O reszcie postaci nie będę wspominał bo jest ich za dużo, jednak nie czuć tu ich natłoku, za co chwała twórcom. Główni bohaterowie w pewnym stopniu się zmieniają stają się bardziej normalni. O ile Tieria mnie na początku nieraz irytował bardziej nawet niż Marina to pod koniec serii naprawdę polubiłem tę postać.
Gundam 00 jak każdy Gundam jest serią o mechach, więc pasowało by napisać o nich kilka słów. Pierwsze skrzypce gra tu oczywiście wielka czwórka czyli Exia, Dynames, Kyrios i Virtue. Wyglądają całkiem nieźle, dominują w nich jasne kolory, jak to w Gundamach. Nie najgorzej, a wręcz świetnie prezentują się Tiereny z wojsk HRL. Są pewną wariacją na temat starych dobrych Zaku. Maszyny AEU i Unii, czyli Flagi i Enacty są czasami trudne do rozróżnienia. Jeśli się nie mylę to wszystkie maszyny z anime trafiły do sprzedaży jako modele.

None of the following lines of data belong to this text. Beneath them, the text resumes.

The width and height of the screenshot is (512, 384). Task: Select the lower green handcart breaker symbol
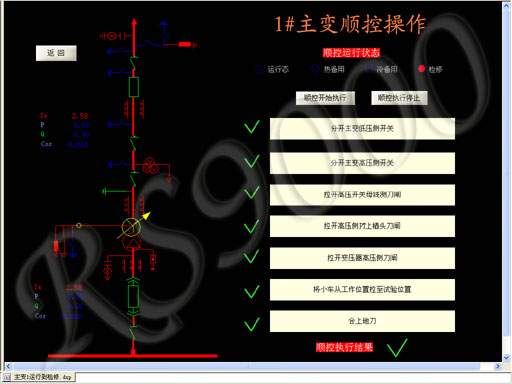coord(133,296)
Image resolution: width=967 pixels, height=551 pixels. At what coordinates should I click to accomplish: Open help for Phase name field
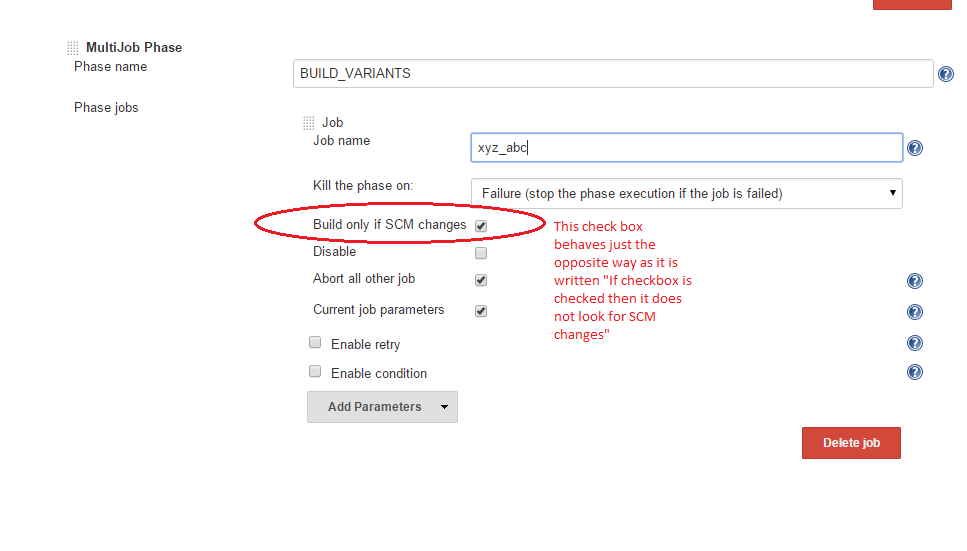(945, 74)
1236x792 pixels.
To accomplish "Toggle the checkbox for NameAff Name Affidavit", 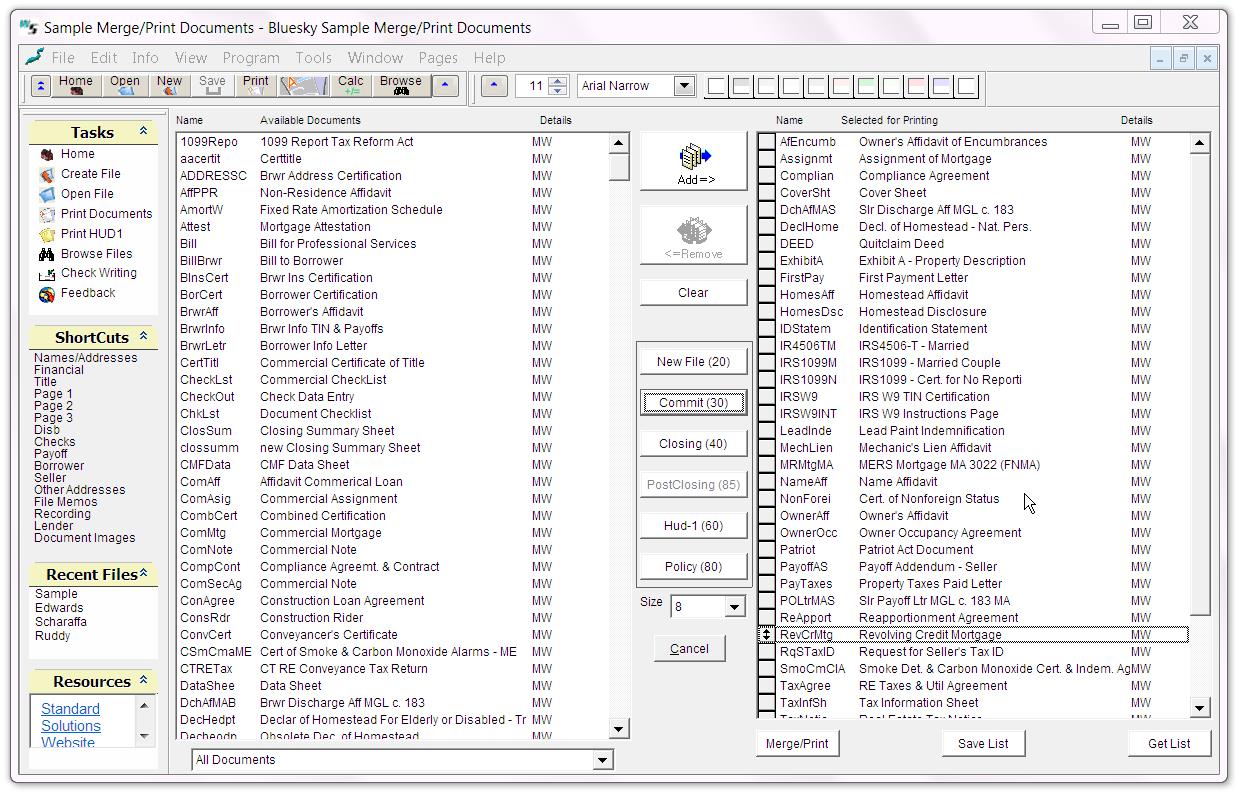I will point(767,482).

Graficznie jako pierwszy Gundam w HD prezentuje się bardzo dobrze, CGI nie kuje w oczy. Mechy są zrobione staranie, zresztą tak jak i pomieszczenia. Wśród postacie też nie ma jakiś odstępstw od normy. Jeśli kogoś raziły różowe wybuchy w Gundam SEED to tu są fioletowe. Dźwiękowo też całkiem nieźle. Oba openingi i endingi wpadają w ucho.
Mobile Suit Gundam 00 jest anime całkiem niezłym, nie ustrzegł się kilku głupotek (jak choćby irytujące postacie), ale ogólnie jest zdecydowanie na plus. Sama seria liczy sobie 25 odcinków. Jest więc najkrótszym pełnoprawnym Gundamem. Twórcy przygotowali oczywiście także drugą serię mającą także 25 odcinków. Czy taki zabieg wyszedł na dobre? Myślę że tak. Szczególnie biorąc pod uwagę poziom G00 i G00 S2.